Across the whole listing, copy out every line that includes the string "screenshot".

== Segment start ==

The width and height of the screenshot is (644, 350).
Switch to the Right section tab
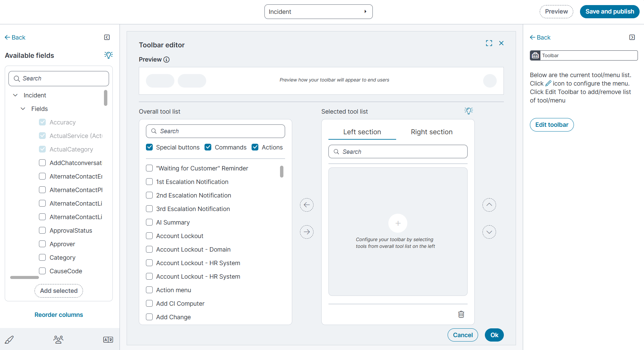431,132
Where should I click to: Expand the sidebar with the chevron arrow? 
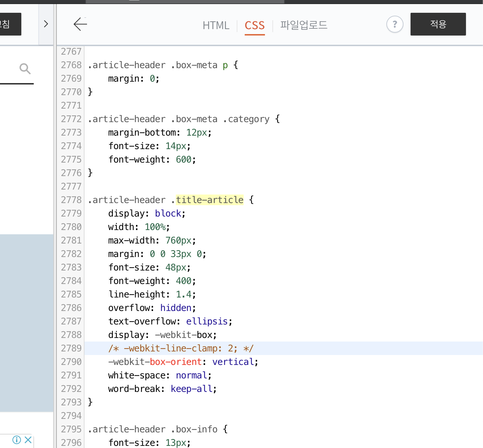(x=46, y=23)
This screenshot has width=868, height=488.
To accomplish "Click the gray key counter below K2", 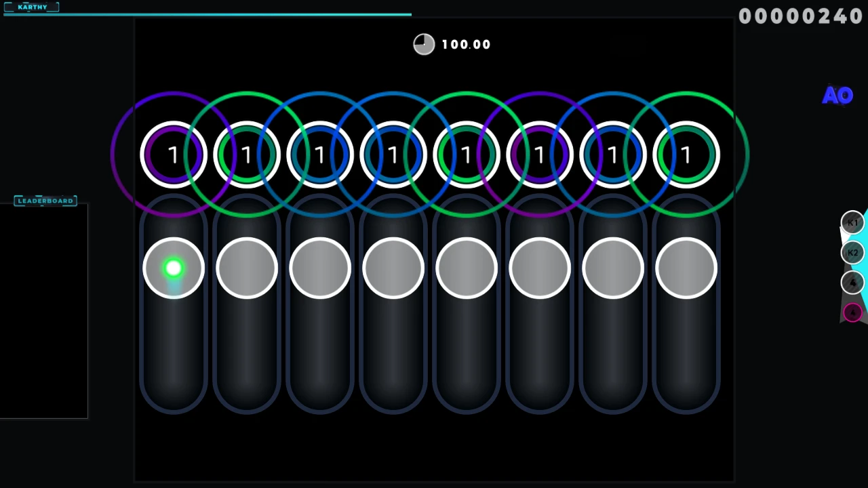I will 852,283.
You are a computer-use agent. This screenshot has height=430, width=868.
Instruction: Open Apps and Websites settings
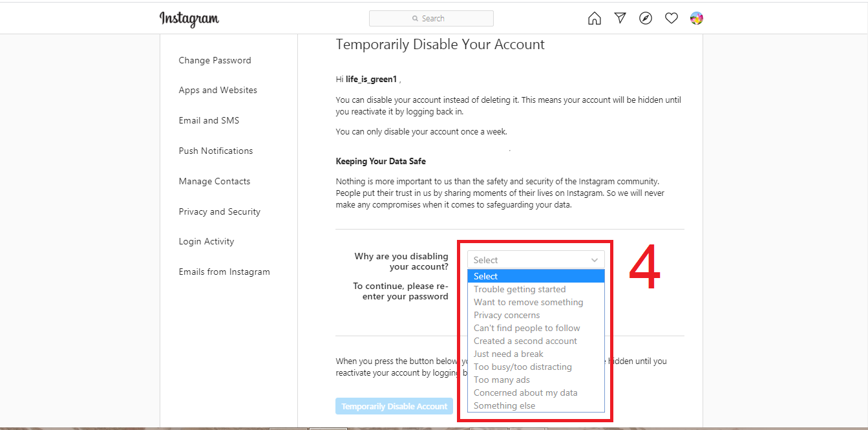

== Segment end ==

### TASK RESULT
The width and height of the screenshot is (644, 350).
This screenshot has width=868, height=488.
You are a computer-use agent. This screenshot has height=430, width=868.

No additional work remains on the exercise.